**Task statement**
Your answer must be an exact copy of the lines from the one holding "This screenshot has height=784, width=1523." through the last line of the entries below, with nothing added.

Dataset entries
%%

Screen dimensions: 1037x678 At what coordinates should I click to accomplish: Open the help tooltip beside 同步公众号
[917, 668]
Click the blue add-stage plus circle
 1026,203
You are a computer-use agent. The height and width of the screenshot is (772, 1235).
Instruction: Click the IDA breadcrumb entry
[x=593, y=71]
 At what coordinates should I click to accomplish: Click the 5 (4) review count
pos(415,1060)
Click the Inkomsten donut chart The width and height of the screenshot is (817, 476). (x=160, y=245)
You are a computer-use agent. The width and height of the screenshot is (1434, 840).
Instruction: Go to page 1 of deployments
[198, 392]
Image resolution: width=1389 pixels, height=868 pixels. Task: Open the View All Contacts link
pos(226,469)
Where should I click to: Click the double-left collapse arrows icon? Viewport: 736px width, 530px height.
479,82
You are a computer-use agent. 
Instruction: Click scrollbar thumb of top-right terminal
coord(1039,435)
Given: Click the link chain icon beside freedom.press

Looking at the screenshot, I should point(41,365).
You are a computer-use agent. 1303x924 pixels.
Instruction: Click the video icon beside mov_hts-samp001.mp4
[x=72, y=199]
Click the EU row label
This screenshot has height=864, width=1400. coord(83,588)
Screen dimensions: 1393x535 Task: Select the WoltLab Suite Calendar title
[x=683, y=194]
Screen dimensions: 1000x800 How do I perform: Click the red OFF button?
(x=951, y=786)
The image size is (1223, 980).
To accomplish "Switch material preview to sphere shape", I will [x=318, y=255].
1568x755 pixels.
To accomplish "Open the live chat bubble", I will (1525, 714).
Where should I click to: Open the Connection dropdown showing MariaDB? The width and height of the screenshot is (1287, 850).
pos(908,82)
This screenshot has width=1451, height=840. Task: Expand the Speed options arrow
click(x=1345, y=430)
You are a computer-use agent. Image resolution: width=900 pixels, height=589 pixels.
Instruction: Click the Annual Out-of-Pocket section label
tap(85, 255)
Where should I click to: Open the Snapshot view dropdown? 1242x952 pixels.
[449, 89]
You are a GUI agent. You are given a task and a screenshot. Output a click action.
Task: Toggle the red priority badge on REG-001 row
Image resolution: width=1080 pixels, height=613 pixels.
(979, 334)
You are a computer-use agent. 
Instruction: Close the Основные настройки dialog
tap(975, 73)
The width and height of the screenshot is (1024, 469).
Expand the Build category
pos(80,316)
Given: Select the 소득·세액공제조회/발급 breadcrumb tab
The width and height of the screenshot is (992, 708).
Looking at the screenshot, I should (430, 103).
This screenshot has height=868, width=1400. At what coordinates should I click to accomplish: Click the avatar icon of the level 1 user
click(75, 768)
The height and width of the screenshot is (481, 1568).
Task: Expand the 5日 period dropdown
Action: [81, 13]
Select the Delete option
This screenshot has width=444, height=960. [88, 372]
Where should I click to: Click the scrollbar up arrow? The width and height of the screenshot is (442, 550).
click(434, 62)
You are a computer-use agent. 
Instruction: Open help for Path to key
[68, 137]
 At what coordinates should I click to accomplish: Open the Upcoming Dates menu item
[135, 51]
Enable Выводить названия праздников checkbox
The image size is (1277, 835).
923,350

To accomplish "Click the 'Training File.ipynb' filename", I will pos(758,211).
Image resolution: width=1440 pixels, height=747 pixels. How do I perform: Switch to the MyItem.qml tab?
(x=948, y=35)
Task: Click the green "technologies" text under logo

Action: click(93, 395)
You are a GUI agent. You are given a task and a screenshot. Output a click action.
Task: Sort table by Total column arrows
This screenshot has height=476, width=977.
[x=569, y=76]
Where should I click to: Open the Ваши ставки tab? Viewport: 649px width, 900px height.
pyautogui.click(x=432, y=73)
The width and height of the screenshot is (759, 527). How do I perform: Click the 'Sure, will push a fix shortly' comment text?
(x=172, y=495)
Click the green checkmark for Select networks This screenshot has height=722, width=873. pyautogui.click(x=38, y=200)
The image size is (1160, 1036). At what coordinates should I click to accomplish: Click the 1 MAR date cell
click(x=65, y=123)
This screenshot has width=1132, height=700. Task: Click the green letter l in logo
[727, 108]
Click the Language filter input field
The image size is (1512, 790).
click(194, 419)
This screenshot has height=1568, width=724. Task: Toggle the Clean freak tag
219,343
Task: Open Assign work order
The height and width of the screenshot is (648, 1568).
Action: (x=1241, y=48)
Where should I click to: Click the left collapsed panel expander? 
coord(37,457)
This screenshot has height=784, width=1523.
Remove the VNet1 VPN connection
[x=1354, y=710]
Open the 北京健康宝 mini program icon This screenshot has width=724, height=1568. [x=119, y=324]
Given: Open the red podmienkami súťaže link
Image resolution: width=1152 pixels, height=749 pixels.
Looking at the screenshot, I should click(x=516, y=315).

%%

**Answer section**
This screenshot has height=784, width=1523.
Remove the VNet1 VPN connection
[x=1354, y=710]
Open the 北京健康宝 mini program icon This screenshot has width=724, height=1568. [x=119, y=324]
Given: Open the red podmienkami súťaže link
Image resolution: width=1152 pixels, height=749 pixels.
Looking at the screenshot, I should click(x=516, y=315).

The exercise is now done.